Stephen J Eglen Computational Neuroscience

An interactive introduction to computational neuroscience

For a few years I’ve given a workshop, a two hour introduction to computational neuroscience, for masters students. This has covered the Hodgkin-Huxley model of action potential generation, reduced models, and simple small-networks. Most of the content was previously matlab code, provided by other researchers, most notably Hugh Wilson and Eugene Izhikevich.

Over the last few months, we (mostly Derek Fulton and Paraskevi Mylona) have converted this matlab code to the Julia programming language. This was partly to evaluate Julia as a replacement for matlab (and the signs so far are very encouraging) and also to evaluate recent cloud-based infrastructure for running notebooks. At the eleventh hour before this year’s workshop I decided to switch to Julia for running the workshop. Thankfully, on the day all the technology worked perfectly.
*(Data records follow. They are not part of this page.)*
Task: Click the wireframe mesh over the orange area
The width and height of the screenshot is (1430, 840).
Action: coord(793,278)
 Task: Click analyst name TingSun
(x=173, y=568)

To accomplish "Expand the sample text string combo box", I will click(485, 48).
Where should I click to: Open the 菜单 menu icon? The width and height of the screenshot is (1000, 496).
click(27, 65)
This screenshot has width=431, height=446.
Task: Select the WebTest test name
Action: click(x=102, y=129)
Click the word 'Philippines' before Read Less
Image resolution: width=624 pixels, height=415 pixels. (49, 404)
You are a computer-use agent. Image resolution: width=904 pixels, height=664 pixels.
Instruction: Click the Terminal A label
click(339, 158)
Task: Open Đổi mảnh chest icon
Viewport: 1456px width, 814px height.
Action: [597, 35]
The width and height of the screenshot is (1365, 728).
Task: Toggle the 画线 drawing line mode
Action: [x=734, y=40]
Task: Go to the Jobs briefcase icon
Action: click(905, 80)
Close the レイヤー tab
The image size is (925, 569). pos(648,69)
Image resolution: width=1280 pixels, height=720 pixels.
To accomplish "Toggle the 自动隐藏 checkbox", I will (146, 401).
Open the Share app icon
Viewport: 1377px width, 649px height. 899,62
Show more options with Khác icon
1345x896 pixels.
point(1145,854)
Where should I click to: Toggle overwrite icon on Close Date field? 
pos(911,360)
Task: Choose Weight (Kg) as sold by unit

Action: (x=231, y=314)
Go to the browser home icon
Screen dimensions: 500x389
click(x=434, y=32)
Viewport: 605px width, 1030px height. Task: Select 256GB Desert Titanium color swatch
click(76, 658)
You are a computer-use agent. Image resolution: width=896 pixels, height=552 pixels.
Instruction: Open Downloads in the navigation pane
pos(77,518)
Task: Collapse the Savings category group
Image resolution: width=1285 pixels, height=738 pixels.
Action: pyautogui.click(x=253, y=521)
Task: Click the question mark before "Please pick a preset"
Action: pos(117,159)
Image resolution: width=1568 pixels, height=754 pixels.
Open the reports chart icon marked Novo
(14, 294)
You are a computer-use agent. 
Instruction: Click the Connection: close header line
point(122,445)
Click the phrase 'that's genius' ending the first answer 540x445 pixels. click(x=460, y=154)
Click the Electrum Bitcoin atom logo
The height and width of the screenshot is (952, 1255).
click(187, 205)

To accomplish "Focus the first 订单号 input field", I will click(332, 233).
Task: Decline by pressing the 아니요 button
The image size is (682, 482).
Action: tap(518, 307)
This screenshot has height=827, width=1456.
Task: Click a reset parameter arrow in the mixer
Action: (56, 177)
To try the workshop for yourself, simply visit the following link:

Binder

This should launch an interactive Jupyter notebook, where all the graphs can be dynamically regenerated. To try this, first go to the Cell menu -> All Output -> Clear to clear al the items and then Cell -> Run All to re-generate them. (The first time you regenrate, it may take a while as it needs to load various packages.)

I think this technology is a great way of providing resources. Students do not need to load any software onto their local machine; all you need is a modern web browser and an internet connection. No more matlab licenses required! It also introduces students to the notion of reproducible documents: live figures that can be regenerated, rather than static figures.

The tutorial is a bit rough around the edges, and not really appropriate for independent study, but I intend to develop more resources in this direction, and feedback welcome!